Critical Overview
Neruda wrote four volumes of odes from 1954 to 1959. Nuevas odas elementales, in which "Ode to My Socks'' appears, was the second volume in the series and was released in 1956. Two more volumes followed in 1957 and 1959. Neruda apparently began writing the poems for a weekly column in a newspaper in Venezuela, which accounts for their simple, public style. Although his four books of odes were published separately, Neruda said that he thought of all his odes as making up a single work, as they tell "a history of the time, of diverse things, trades, people, fruits, and flowers, of life and my vision. . ." When the first collection, Odas elementales, appeared in 1954, it met with resounding success from all quarters in Chile, from ordinary readers to literary figures to academic critics. Even readers who were unsympathetic to Neruda's politics accorded them unequivocal praise. The conservative writer Hernán Diaz Arrieta wrote in the Chilean journal El Mercurio in 1955:
Some say this clarity of expression was imposed by the Soviets so that Neruda would be able to reach the masses.

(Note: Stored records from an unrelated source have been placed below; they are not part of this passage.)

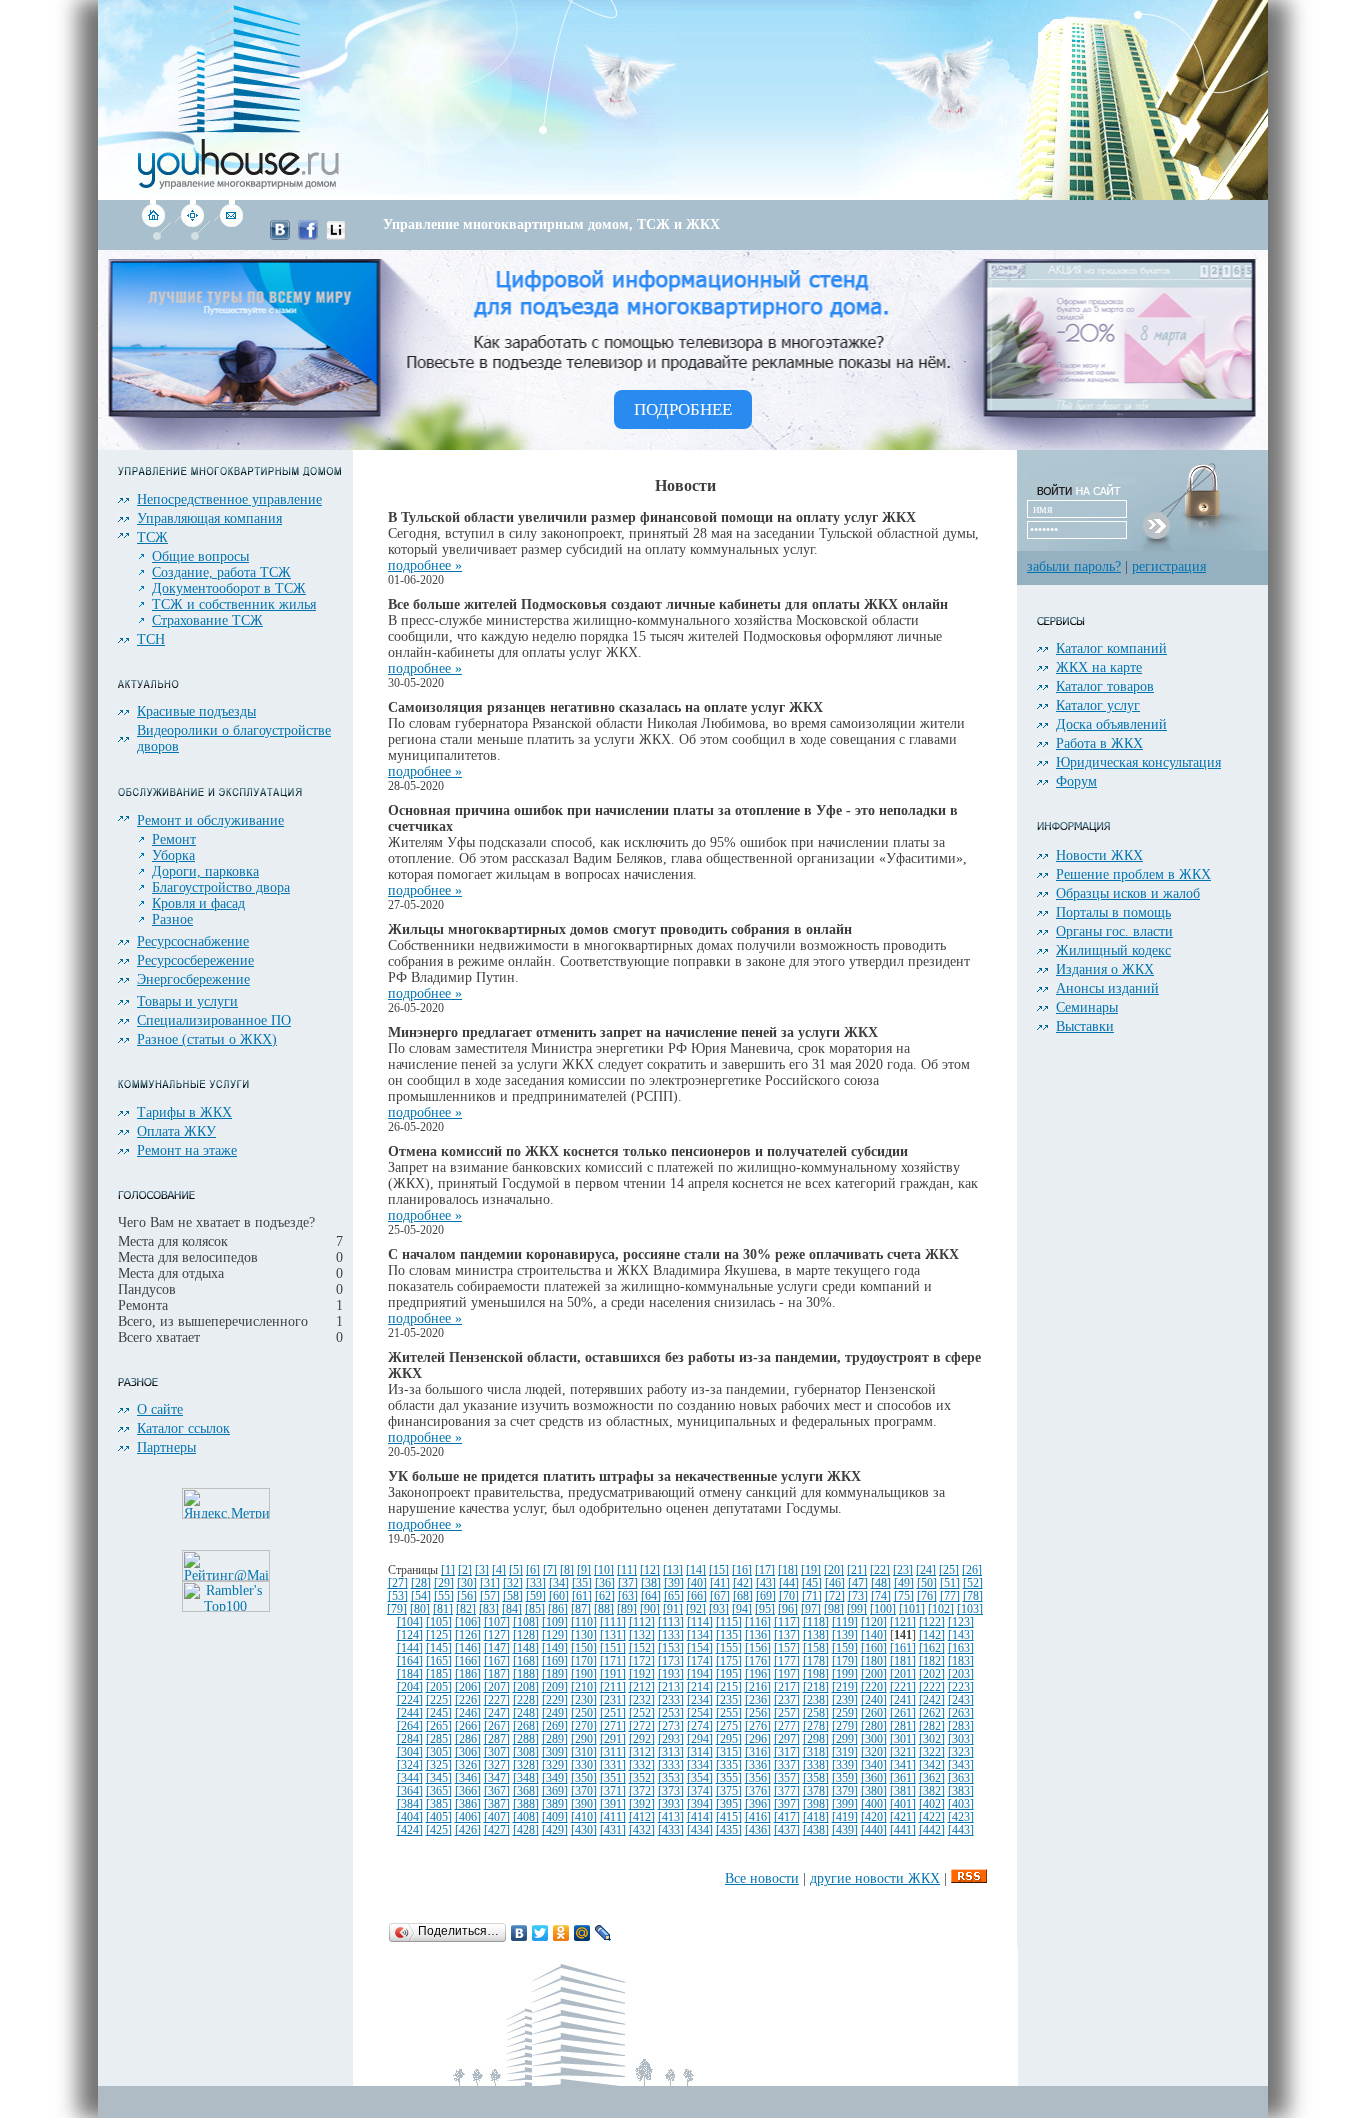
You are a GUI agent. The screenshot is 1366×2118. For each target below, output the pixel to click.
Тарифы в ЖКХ (184, 1112)
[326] (468, 1765)
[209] (555, 1687)
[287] (497, 1739)
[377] (787, 1791)
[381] (903, 1791)
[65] (674, 1596)
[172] (642, 1661)
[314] (700, 1752)
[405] (439, 1817)
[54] (421, 1596)
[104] (410, 1622)
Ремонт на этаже (187, 1150)
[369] (555, 1791)
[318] (816, 1752)
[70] (789, 1596)
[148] (526, 1648)
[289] (555, 1739)
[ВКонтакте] (519, 1933)
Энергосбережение (193, 979)
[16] (742, 1570)
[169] (555, 1661)
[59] (536, 1596)
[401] (903, 1804)
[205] (439, 1687)
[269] (555, 1726)
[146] (468, 1648)
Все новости (762, 1878)
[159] (845, 1648)
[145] (439, 1648)
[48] (881, 1583)
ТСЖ (152, 537)
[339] (845, 1765)
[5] (516, 1570)
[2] (465, 1570)
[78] (973, 1596)
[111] (613, 1622)
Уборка (173, 855)
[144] (410, 1648)
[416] (758, 1817)
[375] (729, 1791)
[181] (903, 1661)
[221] (903, 1687)
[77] (950, 1596)
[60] (559, 1596)
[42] (743, 1583)
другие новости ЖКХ (875, 1878)
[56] (467, 1596)
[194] (700, 1674)
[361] (903, 1778)
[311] (613, 1752)
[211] (613, 1687)
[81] (443, 1609)
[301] (903, 1739)
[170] (584, 1661)
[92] (696, 1609)
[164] (410, 1661)
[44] (789, 1583)
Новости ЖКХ (1099, 855)
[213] (671, 1687)
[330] (584, 1765)
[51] (950, 1583)
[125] (439, 1635)
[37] (628, 1583)
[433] (671, 1830)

If that were true, we would have to forgive the Soviets for an awful lot. . . . Bitterness gone, complex obscurity banished, it was to fear that poetry would reach excessively down to the lowest common denominator and fall into prose. Well, never has the poetry of Neruda seemed more authentic. . . . We would like to place a limit on its praise. It is said that no judgment is good without its reservations. But we can find none. We even forgive the poet his Communism.
The praise for the odes has continued almost unabated since their initial publication. René Costa, in his 1979 study of Neruda's works, mentions that some early critics did complain that the trivial subjects were not appropriate for the solemn form of the ode. The objects glorified—from flowers to fruit to clothes—seemed too trivial to be thus lauded. With Neruda's fourth volume of odes, Costa also explains, some readers began to become concerned with what seemed to be the sameness of the odes, with their similar form and subject matter of the concrete things of daily existence. However, as might be expected of a great artist, just as the public began to tire of the odes, Neruda produced a new and very different work, the complex and politically infused Estravagario (1959).
All of Neruda's poetry has received tremendous critical attention in Spanish, and the odes are no exception. There has been less scholarly work done on them in English, but the many collections of Neruda's odes that have been published in English are an indication of their popularity. The release of the feature film Il Postino in 1996, about Neruda's stay on a small Italian island during his political exile and its effect on the humble villager who delivered his mail to him, raised interest in Neruda's poetry, including the odes. There are at least five collections of Neruda's odes translated in English, including Odes to Common Things, translated by Kenneth Krabbenhoft (1994); Fifty Odes, translated by George D. Schade (1997); Selected Odes of Pablo Neruda, translated by Margaret Sayers Peden (1990); Neruda's Garden: An Anthology of Odes (1995); and Odes to Opposites (1995).
Critics writing in English have admired the odes for the immediacy, simplicity, and unaffected beauty of the poems. Margaret Agosin remarks on the odes' perfect melding of theme and form. Fernando Alegría says that with the odes Neruda "inject[s] his readers the joy of living which springs from a profound understanding of the inner miracle of reality." And Salvatore Bizzarro comments on the odes' high lyricism. There have been no in-depth treatments of "Ode to My Socks'' in English, but the critics who have remarked on the poem briefly see it as a fine example of Neruda odic art, with its vivid images, gentle philosophizing, whimsical tone, and concern for the beauty and utility in the everyday.